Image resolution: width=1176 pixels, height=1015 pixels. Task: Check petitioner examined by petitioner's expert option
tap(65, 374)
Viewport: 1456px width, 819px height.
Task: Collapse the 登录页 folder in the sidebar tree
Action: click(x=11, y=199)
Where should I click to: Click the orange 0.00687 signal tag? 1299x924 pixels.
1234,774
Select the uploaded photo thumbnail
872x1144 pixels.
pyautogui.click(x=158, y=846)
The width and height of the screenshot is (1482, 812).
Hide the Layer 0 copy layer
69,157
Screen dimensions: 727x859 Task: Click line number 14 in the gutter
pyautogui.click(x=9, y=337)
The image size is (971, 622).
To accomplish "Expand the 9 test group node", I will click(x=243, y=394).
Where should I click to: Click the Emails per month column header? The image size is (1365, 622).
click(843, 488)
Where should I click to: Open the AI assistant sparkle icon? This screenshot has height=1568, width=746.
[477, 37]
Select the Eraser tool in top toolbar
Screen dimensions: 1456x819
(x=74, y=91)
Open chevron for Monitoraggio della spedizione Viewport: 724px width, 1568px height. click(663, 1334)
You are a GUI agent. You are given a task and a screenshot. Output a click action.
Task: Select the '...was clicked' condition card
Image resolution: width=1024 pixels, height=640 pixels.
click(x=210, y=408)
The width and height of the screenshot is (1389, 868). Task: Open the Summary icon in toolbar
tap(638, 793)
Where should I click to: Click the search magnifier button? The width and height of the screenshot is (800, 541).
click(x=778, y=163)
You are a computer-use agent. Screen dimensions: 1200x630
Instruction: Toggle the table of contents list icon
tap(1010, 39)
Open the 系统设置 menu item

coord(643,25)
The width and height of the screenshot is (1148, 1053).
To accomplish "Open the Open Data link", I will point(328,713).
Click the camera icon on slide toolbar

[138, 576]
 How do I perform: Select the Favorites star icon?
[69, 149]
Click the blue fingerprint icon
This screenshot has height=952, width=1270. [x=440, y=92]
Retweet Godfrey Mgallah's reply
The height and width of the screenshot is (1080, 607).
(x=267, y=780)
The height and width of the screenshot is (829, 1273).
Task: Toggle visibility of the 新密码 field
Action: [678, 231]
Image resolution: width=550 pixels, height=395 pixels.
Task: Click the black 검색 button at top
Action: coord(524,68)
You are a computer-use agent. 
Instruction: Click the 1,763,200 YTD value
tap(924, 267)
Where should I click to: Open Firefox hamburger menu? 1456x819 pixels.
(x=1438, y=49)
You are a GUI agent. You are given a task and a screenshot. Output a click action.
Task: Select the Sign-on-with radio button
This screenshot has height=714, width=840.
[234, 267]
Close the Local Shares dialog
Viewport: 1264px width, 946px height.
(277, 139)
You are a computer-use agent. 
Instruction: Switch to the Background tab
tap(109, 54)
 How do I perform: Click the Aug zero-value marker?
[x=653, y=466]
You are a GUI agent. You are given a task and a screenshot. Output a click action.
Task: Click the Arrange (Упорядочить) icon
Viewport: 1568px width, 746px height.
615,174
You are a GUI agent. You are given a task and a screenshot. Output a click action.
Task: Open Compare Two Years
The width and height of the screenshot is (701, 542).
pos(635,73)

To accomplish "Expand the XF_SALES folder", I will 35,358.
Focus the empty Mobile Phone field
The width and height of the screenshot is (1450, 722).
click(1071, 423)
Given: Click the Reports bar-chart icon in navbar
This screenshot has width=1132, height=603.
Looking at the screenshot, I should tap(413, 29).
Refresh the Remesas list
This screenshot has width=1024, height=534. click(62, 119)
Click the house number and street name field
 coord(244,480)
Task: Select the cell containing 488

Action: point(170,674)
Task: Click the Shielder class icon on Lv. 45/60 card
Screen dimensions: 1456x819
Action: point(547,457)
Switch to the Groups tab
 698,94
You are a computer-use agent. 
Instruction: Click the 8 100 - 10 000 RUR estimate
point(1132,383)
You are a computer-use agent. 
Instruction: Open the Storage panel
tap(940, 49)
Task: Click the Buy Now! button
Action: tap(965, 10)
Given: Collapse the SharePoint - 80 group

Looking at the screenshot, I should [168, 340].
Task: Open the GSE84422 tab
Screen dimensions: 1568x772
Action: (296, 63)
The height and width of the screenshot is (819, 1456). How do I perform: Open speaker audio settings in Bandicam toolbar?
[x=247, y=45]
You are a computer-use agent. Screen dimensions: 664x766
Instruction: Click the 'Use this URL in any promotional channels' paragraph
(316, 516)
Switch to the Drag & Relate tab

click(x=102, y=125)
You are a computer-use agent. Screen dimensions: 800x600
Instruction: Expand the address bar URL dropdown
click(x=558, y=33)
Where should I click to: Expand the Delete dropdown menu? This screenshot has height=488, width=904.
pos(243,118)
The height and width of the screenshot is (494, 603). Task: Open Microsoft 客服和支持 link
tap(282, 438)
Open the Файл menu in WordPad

REQUEST: Repeat the entries above word for word, starting at the first line and ending with the line that contains "Action: click(x=11, y=199)".

IN RESPONSE:
Image resolution: width=1176 pixels, height=1015 pixels. Task: Check petitioner examined by petitioner's expert option
tap(65, 374)
Viewport: 1456px width, 819px height.
Task: Collapse the 登录页 folder in the sidebar tree
Action: click(x=11, y=199)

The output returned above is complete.